Exercise objective: Reproduce the lines between the one containing "Task: Click the pencil" and the one containing "873x846 pixels.", inclusive.

— start of Rows —

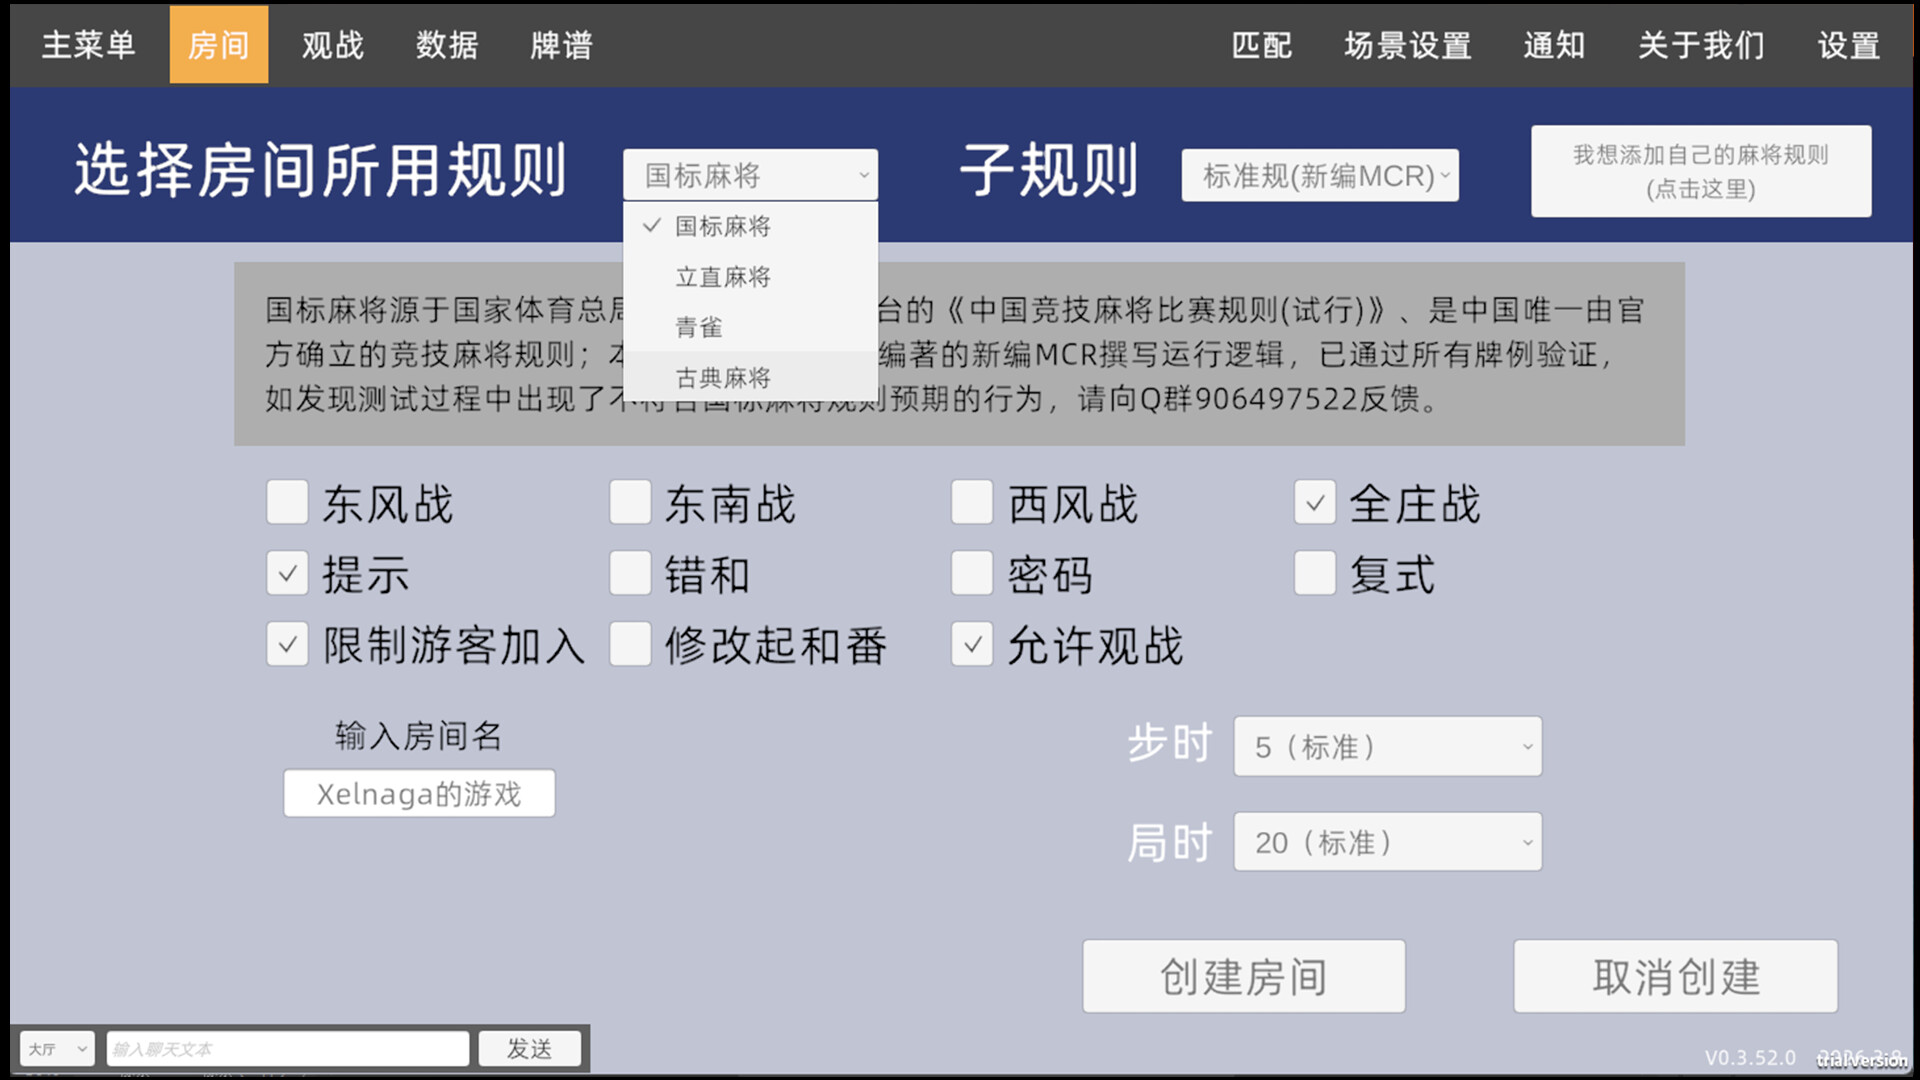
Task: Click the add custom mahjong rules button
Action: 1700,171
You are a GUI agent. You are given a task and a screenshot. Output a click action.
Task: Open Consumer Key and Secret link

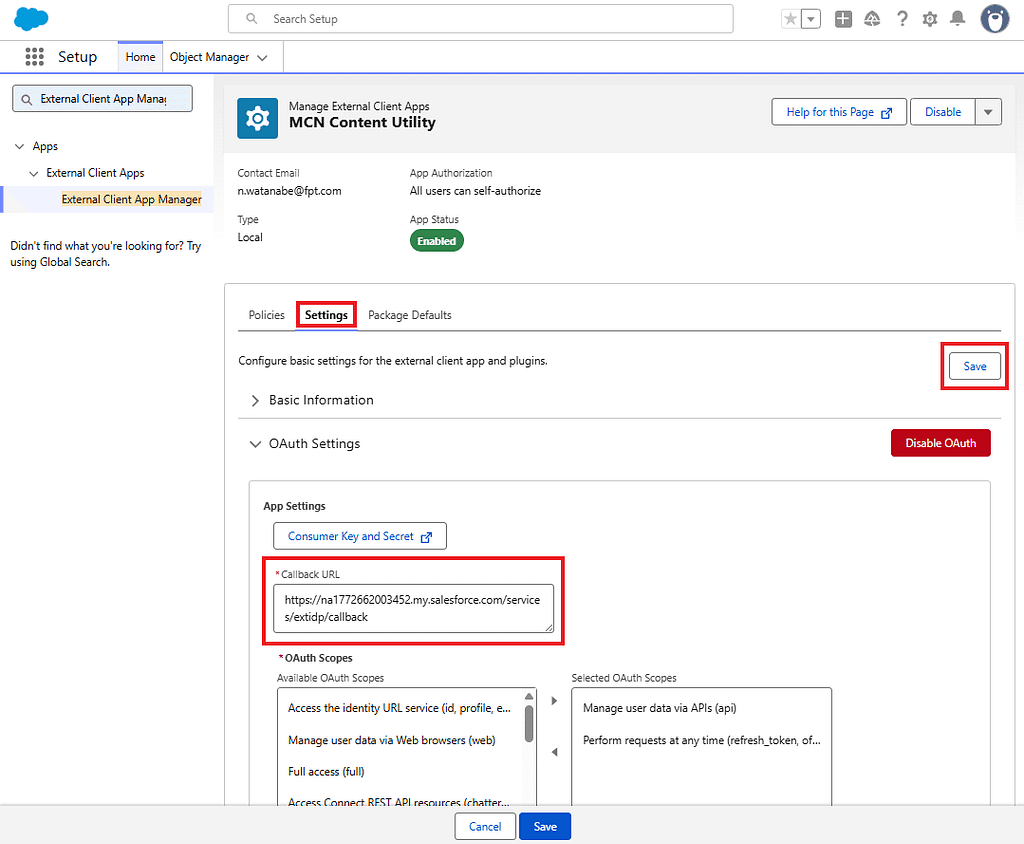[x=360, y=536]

— end of Rows —
— start of Rows —

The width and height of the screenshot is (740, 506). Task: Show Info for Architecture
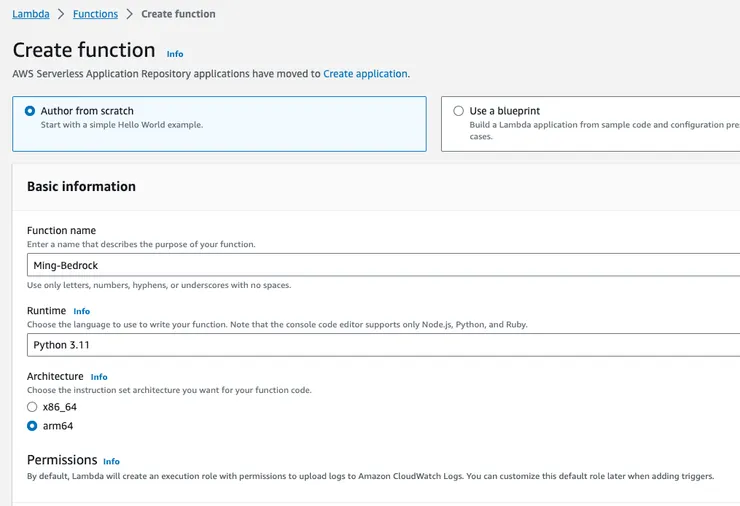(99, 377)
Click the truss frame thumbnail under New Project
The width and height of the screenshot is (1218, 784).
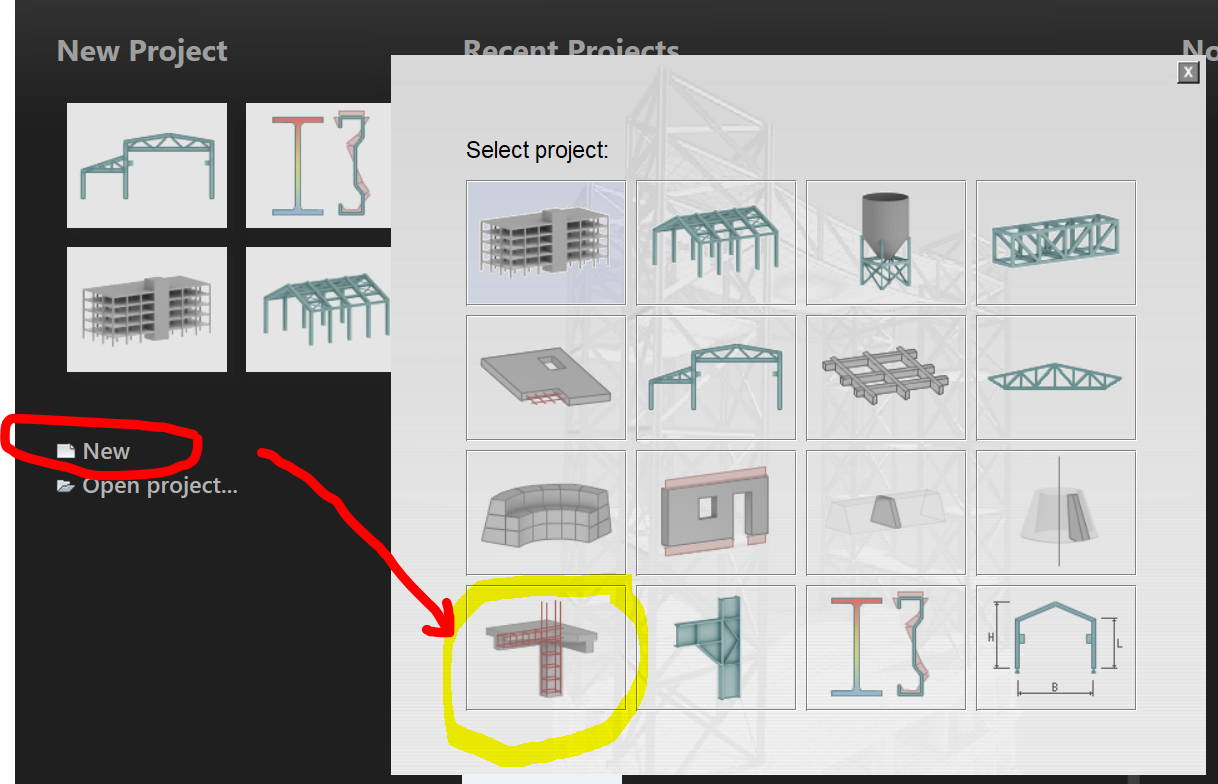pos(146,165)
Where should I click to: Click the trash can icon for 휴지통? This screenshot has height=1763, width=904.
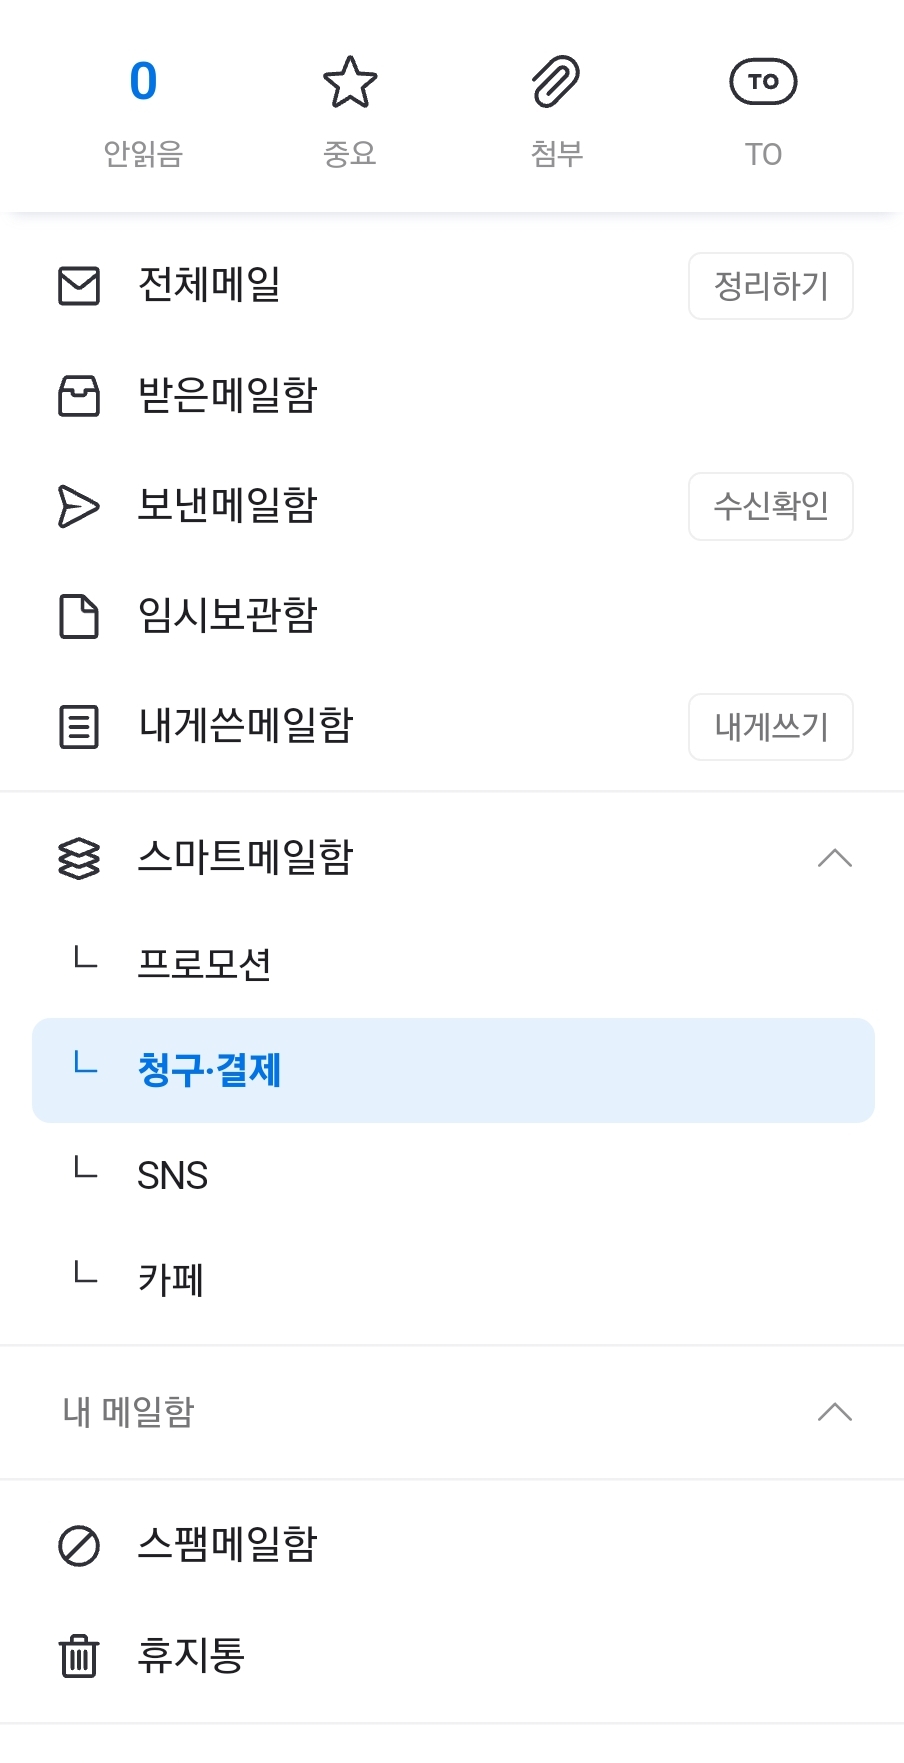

— end of Rows —
— start of Rows —

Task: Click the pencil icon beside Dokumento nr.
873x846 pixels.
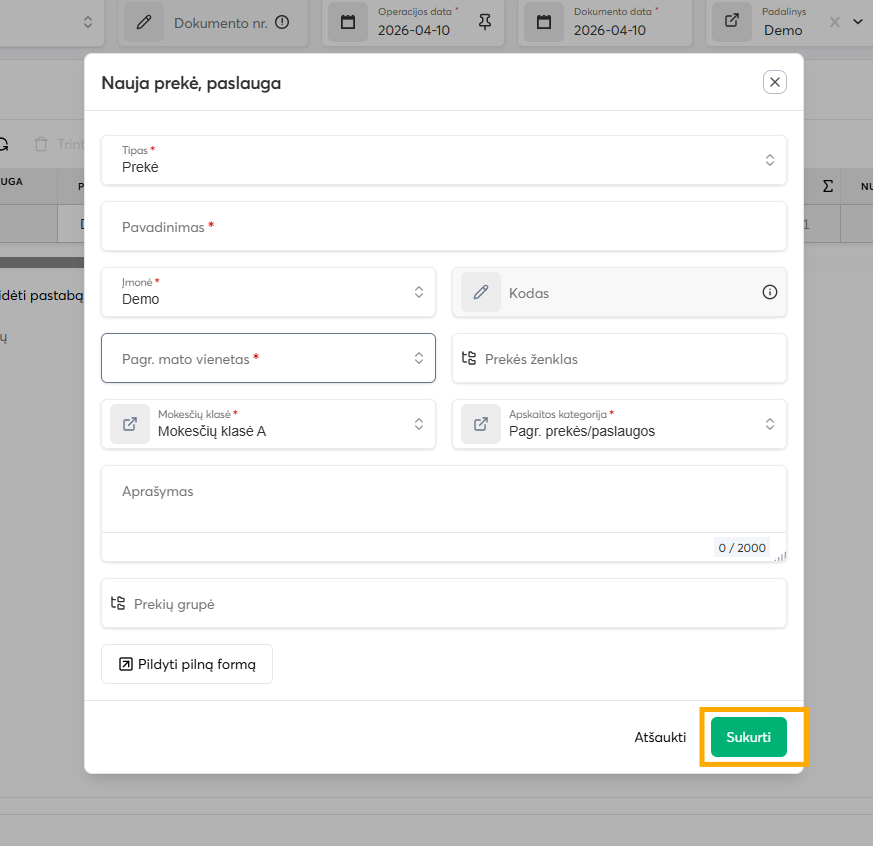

— end of Rows —

Final result:
Task: Click the pencil icon beside Dokumento nr.
873x846 pixels.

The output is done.